Kentrocapros aculeatus, the Itomaki basketfish, is a species of marine ray-finned fish belonging to the family Aracanidae, the temperate boxfishes or deepwater boxfishes. This species is found in the north western and central Pacific Ocean.

==Taxonomy==
Kentrocapros aculeatus was first formally described as Ostracion cubicus aculeatus in 1782 by the Dutch naturalist Martinus Houttuyn with its type locality given as Nagasaki. In 1787 Carl Peter Thunberg described Ostracion hexagonus from Japan and in 1855 Johann Jakob Kaup proposed a new monotypic subgenus of Aracana which he called Kentrocapros with O. hexagonus as its only species. O. hexagonus is now considered to be a synonym of O. c. aculeatus, so this species is the type species of Kentrocapros by monotypy. The 5th edition of Fishes of the World classifies Kentrocapros in the family Aracanidae which is in the suborder Ostracioidea within the order Tetraodontiformes.

==Etymology==
Kentrocapros aculeatus is the type species of the genus Kentrocapros, a name which combines kentro meaning "thorn" or "spine", a reference to the spiny ridge along the flanks of this species, with capros, meaning "wild boar". This may allude to these fishes being known as seapigs in the 19th Century, probably an allusion to the resemblance of these fishes on a rear view to a pig. The specific name, aculeatus, means "spined" or "pointed" and refers to the spiny ridge along the flanks too.

==Description==
Kentrocapros aculeatus has a truncated and deep body with the trunk encased in a carapace of plate-like bony scales, this carapace has three ridges on either side but there is no dorsal or ventral ridge. The upper ridge on each side has flat spine at its centre and one near the rear of the middle ridge with 5 oblique spines in the middle edge of the lower ridge, as well as a flat triangular spine with another spine at its rear. There are 5 or 6 isolated plate like scales on the caudal peduncle, The short based dorsal fin is located towards the rear of the body and the anal fin is similar. The overall colour of the body is greyish-brown, with a number of brown spots, similar in diameter to the pupils, on the back and upper sides. This species has a maximum published standard length of 13 cm.

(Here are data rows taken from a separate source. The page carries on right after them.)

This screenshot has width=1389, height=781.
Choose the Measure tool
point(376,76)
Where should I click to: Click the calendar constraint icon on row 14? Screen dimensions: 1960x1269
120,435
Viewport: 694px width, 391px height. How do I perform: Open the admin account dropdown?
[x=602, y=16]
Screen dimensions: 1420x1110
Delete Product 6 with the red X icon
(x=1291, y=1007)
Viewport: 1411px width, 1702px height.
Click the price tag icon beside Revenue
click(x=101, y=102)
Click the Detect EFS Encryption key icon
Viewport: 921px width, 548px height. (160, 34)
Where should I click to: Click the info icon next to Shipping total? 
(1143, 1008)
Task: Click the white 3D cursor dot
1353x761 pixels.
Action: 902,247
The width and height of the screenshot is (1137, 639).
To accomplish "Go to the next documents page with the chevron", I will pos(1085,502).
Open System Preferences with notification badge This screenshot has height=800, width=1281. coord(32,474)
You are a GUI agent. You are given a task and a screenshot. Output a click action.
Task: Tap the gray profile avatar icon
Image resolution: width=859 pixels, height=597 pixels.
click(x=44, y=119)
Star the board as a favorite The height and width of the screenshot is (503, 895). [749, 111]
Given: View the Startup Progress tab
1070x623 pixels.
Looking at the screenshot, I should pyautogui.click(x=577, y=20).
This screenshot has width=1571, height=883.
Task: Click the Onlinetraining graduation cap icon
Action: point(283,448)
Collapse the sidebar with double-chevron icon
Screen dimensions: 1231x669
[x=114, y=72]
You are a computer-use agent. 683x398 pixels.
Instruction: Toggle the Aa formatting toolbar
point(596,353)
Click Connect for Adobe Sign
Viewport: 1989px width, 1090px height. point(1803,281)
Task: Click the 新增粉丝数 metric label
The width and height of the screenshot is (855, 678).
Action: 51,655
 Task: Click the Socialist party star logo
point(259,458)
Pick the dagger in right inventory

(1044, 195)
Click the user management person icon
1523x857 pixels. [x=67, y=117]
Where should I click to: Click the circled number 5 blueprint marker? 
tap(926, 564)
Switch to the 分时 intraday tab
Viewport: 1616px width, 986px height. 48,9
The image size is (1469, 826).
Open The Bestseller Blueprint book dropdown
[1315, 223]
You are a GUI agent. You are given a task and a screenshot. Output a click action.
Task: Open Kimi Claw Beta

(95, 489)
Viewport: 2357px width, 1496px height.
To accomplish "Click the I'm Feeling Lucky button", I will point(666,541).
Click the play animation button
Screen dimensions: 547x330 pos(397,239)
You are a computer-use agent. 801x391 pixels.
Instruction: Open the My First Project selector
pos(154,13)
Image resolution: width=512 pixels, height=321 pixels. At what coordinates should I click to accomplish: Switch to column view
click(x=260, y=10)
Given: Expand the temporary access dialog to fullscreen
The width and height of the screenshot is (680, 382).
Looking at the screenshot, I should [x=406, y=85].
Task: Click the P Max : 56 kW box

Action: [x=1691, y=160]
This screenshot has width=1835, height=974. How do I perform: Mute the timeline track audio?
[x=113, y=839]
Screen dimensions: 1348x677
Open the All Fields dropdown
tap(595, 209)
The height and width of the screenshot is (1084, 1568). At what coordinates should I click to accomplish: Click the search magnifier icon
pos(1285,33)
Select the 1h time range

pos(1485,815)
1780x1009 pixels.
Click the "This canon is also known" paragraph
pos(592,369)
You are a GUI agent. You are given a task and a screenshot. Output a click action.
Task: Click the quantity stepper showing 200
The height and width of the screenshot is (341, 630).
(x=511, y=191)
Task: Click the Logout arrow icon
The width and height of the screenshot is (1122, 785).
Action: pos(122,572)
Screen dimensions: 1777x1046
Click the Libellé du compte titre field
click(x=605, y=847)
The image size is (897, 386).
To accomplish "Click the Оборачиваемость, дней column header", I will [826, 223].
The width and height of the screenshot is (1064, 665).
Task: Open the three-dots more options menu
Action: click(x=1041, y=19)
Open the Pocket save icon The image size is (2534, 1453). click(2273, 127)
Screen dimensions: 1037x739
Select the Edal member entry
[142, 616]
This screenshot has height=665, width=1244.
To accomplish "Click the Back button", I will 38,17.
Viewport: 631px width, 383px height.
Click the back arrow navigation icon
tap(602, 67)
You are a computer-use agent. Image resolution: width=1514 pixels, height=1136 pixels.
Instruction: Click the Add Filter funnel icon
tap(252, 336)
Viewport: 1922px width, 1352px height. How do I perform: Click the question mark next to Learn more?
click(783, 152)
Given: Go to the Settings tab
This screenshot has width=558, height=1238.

==Distribution and habitat==
Kentrocapros aculeatus has a range which encompasses the Northwestern and central Pacific Oceans. It is found from Jeju Island in South Korea and Japan where it occurs as far north as Natori City and Toyama Bay, the Ogasawara Islands, Taiwan, China, the East China Sea, Johnston Atoll and the Hawaiian Islands. It is found at depths between 99 and 298 m on deep rocky reefs and sandy bottoms.